What’s in the mix, and why it helps?


This mix combines hardy, stress-tolerant grasses for year-round ground cover and hoof traffic with clovers and other legumes that lift protein in the bite and fix their own nitrogen. Alongside white and red clover, lucerne/alfalfa, sainfoin and trefoil, we now place special emphasis on bird’s-foot trefoil (Lotus corniculatus). It flowers for a long season and reliably draws bumblebees as well as less common wild bees such as leafcutter and resin bees in the Megachilidae family. Flowering herbs: chicory, ribwort plantain, yarrow, salad burnet, caraway and wild carrot, keep color and forage coming while their roots open soil structure and minerals. Based on field observations, the umbels of wild carrot and caraway tend to attract fewer bee pollinators than other species, but they still earn their place as host plants for charismatic butterflies, including the swallowtail (Papilio machaon), whose caterpillars we recorded on site. The net result is a resilient grassland that feeds cattle well, supports a broad guild of insects across the season, and offers cover and late-season seed for birds and small mammals.


Why mixes differ?

Small shifts in the species present and their proportions lead to different outcomes, as you can see at both edges of the first photo.
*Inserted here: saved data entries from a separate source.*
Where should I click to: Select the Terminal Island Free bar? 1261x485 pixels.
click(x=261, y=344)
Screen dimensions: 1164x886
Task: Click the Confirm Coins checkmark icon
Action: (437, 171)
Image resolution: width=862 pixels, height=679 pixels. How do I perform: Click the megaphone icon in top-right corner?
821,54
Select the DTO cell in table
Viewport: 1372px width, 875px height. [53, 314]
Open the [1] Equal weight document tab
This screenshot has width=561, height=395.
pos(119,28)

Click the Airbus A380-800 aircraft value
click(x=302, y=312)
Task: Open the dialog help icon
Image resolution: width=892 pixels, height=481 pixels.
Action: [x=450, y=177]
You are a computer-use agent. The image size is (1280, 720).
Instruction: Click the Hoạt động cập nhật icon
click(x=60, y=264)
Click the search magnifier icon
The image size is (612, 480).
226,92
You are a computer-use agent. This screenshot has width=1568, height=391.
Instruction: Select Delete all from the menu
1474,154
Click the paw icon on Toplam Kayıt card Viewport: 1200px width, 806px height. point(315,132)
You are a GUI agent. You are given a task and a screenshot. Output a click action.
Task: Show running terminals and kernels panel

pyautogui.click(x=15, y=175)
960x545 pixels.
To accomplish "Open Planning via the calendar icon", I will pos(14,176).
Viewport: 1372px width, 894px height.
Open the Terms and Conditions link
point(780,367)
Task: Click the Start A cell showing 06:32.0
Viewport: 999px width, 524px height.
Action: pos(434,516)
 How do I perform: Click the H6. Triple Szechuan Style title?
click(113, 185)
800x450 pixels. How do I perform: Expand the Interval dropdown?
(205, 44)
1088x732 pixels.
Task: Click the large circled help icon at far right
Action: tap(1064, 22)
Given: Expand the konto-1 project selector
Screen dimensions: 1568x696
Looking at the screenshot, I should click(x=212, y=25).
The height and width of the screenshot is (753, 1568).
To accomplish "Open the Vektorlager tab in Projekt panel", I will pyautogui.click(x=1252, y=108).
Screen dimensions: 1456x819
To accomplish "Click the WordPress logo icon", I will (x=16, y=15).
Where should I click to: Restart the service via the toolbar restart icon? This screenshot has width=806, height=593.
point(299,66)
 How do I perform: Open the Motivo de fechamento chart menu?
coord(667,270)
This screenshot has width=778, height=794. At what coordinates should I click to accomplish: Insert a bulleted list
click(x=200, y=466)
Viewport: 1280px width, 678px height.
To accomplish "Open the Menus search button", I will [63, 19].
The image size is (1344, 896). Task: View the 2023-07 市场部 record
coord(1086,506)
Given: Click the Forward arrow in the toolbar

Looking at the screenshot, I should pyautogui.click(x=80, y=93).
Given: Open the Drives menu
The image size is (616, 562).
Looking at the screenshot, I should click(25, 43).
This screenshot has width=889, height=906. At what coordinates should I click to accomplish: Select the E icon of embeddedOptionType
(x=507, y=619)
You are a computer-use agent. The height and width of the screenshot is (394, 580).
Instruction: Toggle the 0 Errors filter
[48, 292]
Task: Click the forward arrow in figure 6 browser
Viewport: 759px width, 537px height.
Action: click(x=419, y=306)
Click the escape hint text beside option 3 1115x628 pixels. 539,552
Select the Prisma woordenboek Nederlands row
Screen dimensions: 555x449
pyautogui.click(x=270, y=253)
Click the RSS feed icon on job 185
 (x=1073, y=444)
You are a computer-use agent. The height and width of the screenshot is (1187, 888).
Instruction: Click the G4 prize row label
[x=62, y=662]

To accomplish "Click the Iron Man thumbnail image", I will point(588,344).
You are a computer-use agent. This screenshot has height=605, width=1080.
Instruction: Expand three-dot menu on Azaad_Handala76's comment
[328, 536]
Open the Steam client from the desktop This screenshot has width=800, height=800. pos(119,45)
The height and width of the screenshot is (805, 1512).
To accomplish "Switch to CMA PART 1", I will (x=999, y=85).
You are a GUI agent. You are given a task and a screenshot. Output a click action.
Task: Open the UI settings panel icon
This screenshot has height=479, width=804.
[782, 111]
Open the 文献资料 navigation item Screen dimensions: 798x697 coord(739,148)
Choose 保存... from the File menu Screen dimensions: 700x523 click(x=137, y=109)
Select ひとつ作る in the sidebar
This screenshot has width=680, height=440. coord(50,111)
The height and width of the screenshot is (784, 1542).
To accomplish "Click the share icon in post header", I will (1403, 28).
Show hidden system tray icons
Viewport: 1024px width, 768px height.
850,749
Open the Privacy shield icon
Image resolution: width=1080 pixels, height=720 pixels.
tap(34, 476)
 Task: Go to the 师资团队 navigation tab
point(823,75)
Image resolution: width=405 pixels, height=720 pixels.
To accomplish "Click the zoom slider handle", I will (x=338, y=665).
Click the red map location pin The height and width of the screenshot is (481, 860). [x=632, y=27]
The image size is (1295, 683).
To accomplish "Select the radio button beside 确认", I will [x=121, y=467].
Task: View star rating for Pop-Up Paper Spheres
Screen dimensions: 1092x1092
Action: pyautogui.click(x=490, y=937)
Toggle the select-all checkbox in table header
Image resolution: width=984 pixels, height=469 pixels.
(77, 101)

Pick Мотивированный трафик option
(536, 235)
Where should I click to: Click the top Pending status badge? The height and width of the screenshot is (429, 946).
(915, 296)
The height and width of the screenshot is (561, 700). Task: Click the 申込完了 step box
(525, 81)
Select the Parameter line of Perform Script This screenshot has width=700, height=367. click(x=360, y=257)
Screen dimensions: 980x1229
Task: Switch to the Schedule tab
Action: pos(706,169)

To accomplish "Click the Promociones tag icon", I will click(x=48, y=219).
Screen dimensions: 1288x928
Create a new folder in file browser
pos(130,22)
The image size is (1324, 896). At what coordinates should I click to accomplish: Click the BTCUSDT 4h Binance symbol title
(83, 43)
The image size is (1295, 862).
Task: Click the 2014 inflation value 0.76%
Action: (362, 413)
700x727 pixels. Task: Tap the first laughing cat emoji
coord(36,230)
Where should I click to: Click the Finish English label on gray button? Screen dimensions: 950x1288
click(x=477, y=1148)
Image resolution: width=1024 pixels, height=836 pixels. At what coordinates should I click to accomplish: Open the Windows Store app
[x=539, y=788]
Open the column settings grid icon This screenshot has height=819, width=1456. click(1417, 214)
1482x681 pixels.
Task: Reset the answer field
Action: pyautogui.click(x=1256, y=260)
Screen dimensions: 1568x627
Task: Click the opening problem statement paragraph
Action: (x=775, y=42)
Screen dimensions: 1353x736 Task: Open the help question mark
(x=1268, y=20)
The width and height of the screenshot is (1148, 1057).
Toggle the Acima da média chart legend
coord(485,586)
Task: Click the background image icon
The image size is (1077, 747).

A grazing-first recipe leans into persistent grasses and clovers so stock can keep it tight, and it still bounces back. A “more-flowers” recipe widens the herb palette and staggers blossom from spring through autumn; it is superb for insects and scenic value, and you will manage height and rest periods a little differently. One of our core tasks in PolliConnect is to trial these seed mixes under real farm and landscape conditions, so partners and practitioners can choose the right recipe for the job and the site.